### Data supplied:
+ + +

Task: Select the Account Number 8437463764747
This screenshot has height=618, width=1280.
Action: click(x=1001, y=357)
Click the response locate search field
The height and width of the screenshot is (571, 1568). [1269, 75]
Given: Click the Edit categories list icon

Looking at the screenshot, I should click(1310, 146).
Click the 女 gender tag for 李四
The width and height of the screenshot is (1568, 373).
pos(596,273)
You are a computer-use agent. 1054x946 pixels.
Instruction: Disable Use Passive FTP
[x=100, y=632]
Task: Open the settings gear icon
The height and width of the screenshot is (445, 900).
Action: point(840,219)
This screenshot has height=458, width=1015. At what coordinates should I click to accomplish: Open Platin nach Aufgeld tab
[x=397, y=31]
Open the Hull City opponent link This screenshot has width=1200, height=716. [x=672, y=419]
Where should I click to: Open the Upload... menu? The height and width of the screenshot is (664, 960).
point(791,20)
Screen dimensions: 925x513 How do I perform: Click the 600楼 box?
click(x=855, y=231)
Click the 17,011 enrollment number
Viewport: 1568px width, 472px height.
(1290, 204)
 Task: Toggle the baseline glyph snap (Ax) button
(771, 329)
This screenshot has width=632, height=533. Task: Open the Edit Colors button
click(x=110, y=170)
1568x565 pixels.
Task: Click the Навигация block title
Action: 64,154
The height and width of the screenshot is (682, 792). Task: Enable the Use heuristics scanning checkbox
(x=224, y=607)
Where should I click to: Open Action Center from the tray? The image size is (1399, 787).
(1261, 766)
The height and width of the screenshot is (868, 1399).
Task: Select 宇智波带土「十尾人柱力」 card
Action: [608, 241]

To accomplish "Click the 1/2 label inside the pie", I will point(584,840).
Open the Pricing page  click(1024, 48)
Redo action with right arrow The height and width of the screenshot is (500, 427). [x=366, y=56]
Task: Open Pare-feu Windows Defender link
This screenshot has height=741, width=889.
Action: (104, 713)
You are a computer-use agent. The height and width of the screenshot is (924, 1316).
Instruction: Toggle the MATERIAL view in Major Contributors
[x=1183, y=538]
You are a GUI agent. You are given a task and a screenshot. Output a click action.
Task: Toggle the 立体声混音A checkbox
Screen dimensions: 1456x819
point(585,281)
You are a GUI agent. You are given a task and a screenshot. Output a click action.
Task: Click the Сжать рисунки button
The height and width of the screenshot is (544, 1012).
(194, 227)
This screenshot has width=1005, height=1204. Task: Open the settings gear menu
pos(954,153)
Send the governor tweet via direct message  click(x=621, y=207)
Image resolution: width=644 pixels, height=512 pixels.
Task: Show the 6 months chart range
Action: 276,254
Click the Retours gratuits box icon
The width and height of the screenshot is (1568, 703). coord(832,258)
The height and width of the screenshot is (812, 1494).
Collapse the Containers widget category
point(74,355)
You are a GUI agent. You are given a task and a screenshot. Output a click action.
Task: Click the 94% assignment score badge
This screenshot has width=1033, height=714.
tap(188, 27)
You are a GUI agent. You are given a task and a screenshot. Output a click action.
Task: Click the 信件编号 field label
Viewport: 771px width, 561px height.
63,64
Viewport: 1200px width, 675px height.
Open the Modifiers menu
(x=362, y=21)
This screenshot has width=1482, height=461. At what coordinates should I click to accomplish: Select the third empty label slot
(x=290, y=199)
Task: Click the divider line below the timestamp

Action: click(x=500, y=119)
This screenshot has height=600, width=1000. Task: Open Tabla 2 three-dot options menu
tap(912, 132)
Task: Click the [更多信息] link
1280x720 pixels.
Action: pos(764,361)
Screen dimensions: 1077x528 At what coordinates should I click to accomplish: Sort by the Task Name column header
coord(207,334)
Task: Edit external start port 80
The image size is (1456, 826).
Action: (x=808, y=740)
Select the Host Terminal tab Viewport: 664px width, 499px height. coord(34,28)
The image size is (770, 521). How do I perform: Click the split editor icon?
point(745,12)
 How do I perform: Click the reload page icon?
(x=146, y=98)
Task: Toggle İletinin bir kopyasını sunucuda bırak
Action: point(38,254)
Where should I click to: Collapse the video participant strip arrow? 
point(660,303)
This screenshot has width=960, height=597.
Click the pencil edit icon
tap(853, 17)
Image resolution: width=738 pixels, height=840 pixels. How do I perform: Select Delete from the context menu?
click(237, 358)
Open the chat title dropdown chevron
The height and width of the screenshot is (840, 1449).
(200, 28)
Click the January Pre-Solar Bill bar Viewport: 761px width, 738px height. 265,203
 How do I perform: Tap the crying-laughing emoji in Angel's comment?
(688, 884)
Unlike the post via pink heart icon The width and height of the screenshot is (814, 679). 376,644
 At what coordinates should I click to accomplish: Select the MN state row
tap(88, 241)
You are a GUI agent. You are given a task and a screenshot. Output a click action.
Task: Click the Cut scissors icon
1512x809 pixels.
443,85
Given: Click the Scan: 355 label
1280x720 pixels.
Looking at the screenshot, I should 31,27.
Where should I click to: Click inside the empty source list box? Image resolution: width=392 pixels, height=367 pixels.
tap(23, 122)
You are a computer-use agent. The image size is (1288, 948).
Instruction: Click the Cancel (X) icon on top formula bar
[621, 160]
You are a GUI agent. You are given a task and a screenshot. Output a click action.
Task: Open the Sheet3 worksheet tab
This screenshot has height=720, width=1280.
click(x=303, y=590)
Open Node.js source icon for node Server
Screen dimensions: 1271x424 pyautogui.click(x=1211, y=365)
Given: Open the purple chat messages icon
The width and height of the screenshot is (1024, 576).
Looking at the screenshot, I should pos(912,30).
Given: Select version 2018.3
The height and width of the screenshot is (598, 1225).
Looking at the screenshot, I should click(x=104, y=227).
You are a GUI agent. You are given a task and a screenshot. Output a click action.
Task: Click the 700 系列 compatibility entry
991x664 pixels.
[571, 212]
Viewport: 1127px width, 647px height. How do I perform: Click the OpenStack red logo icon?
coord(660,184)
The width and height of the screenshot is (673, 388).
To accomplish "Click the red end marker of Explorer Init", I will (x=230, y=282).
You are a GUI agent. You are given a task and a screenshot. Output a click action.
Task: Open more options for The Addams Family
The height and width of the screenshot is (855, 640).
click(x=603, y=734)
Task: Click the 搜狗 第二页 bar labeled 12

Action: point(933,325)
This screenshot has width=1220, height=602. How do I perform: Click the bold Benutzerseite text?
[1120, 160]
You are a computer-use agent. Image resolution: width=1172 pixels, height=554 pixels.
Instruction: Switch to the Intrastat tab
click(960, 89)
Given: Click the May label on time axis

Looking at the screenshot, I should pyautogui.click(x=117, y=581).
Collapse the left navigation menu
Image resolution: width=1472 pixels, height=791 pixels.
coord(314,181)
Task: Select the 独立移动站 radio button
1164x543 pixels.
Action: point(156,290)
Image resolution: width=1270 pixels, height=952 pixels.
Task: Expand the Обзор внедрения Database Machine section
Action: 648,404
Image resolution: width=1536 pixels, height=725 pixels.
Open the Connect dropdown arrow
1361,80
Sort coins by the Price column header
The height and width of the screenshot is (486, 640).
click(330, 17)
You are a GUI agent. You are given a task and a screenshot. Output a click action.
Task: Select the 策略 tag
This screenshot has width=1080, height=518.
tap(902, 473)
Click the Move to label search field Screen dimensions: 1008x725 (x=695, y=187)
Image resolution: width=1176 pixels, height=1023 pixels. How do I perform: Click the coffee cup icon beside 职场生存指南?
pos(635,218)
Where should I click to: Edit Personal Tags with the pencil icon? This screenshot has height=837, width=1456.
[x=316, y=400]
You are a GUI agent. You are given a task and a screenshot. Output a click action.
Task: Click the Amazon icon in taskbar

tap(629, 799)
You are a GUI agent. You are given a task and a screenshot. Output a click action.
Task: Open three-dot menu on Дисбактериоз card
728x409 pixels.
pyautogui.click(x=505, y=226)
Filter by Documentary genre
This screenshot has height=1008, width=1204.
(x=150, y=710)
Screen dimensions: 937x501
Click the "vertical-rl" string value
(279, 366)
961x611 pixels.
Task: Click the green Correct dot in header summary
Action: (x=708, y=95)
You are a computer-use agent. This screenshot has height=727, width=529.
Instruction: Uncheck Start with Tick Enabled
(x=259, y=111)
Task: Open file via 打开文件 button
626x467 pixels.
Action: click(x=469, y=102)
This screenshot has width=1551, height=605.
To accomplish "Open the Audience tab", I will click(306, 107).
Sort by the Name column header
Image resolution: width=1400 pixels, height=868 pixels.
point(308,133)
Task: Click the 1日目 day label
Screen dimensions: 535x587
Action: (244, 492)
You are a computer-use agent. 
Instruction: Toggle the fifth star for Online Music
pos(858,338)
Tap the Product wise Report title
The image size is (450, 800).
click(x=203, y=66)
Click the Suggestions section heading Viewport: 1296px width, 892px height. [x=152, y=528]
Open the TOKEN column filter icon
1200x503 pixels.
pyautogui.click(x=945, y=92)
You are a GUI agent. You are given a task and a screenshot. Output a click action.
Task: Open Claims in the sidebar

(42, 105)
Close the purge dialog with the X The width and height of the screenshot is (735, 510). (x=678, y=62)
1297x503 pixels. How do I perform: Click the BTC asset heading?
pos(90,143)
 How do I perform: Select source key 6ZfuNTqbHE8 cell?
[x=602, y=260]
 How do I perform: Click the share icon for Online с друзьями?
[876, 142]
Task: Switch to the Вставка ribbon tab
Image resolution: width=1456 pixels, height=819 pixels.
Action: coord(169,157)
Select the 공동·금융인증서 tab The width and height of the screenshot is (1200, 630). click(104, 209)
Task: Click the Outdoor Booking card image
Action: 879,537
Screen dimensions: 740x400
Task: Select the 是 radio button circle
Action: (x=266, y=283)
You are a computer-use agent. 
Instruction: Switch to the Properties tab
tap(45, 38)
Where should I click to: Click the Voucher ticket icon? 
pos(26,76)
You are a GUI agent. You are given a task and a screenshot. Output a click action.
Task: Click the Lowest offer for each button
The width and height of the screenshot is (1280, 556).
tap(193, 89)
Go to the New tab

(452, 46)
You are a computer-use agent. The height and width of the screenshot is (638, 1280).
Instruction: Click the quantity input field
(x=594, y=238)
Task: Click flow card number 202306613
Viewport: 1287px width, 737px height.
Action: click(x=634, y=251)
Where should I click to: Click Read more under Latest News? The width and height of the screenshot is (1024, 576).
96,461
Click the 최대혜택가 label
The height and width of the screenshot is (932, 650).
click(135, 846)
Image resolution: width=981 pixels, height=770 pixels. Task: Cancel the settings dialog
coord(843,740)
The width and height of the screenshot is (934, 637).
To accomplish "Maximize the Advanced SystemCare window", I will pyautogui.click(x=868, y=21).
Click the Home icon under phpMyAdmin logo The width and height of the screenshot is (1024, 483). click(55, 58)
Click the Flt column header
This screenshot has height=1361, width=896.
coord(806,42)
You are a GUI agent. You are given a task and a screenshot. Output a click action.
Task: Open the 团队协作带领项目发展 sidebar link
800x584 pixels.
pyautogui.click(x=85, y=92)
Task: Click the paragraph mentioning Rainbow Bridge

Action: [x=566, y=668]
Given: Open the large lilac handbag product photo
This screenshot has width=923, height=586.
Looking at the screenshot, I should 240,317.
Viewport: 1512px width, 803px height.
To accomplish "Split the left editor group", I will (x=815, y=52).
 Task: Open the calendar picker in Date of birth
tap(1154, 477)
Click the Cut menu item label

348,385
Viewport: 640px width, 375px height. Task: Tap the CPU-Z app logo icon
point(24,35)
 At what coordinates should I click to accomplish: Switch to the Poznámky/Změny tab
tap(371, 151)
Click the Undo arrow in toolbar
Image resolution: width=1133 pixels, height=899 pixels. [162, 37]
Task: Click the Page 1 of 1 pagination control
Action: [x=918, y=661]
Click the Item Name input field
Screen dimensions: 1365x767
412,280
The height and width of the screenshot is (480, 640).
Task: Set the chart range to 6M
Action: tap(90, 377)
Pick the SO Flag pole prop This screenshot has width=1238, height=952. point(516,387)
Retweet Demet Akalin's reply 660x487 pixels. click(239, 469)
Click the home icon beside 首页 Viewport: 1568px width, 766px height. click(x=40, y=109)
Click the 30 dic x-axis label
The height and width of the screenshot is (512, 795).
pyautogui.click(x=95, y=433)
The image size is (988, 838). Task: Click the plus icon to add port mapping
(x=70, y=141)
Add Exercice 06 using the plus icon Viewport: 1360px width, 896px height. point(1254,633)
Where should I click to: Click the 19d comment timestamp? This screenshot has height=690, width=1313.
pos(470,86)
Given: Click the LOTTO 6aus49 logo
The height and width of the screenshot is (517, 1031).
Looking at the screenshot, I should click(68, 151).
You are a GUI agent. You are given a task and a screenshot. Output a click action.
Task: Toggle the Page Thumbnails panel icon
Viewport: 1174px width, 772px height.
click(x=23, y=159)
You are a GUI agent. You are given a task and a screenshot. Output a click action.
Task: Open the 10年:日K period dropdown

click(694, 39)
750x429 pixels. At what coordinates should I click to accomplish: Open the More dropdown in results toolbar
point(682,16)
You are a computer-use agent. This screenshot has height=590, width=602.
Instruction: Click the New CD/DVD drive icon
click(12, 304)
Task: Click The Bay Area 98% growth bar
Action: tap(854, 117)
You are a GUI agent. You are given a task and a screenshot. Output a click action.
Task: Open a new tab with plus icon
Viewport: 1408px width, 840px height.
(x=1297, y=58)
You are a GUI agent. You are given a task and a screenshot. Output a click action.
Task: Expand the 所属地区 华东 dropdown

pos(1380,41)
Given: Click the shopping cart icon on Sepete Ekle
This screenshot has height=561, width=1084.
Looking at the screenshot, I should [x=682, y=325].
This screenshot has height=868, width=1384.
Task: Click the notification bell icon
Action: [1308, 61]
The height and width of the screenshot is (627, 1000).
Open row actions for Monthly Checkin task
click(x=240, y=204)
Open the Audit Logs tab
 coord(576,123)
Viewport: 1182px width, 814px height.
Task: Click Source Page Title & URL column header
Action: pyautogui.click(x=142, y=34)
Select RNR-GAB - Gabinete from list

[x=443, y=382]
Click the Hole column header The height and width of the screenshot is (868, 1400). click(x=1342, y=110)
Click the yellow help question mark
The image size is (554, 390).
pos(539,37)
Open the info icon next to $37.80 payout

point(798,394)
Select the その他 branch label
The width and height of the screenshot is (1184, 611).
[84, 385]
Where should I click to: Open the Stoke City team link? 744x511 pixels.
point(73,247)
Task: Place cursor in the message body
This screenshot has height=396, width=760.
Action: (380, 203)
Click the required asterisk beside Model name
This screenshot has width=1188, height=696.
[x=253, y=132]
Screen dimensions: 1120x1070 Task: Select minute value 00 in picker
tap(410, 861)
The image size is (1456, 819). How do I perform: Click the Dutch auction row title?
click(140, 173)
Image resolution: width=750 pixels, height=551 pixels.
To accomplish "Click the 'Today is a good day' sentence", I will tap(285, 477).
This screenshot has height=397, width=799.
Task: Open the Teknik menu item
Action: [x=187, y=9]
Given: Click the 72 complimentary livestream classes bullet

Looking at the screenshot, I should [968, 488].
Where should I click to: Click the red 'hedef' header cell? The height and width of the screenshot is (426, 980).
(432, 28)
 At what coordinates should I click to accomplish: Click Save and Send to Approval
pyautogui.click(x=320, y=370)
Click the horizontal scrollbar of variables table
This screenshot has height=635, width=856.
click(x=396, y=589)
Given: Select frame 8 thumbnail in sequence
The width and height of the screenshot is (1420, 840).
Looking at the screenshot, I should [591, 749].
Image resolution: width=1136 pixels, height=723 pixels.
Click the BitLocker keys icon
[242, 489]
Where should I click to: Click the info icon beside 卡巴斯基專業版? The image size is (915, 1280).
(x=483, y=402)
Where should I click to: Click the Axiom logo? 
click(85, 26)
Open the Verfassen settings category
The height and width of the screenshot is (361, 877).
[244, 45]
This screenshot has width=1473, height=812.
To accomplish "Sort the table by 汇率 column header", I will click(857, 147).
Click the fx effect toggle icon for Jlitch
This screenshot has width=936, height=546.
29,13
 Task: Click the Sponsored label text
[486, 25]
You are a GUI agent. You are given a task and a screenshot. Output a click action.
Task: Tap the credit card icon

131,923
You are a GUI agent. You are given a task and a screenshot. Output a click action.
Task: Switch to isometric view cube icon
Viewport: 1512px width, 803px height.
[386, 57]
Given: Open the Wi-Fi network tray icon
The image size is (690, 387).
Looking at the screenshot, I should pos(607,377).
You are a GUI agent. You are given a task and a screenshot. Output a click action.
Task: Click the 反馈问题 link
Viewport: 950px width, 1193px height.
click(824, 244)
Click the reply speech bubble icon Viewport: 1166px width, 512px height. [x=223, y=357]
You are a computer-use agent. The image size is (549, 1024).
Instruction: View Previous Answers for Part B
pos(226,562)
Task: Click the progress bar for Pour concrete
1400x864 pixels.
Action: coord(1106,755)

+ + +

### Task requirements:
Each line in the material above that mentions the word "reply" must be copied.

### Finished exercise:
Retweet Demet Akalin's reply 660x487 pixels. click(239, 469)
Click the reply speech bubble icon Viewport: 1166px width, 512px height. [x=223, y=357]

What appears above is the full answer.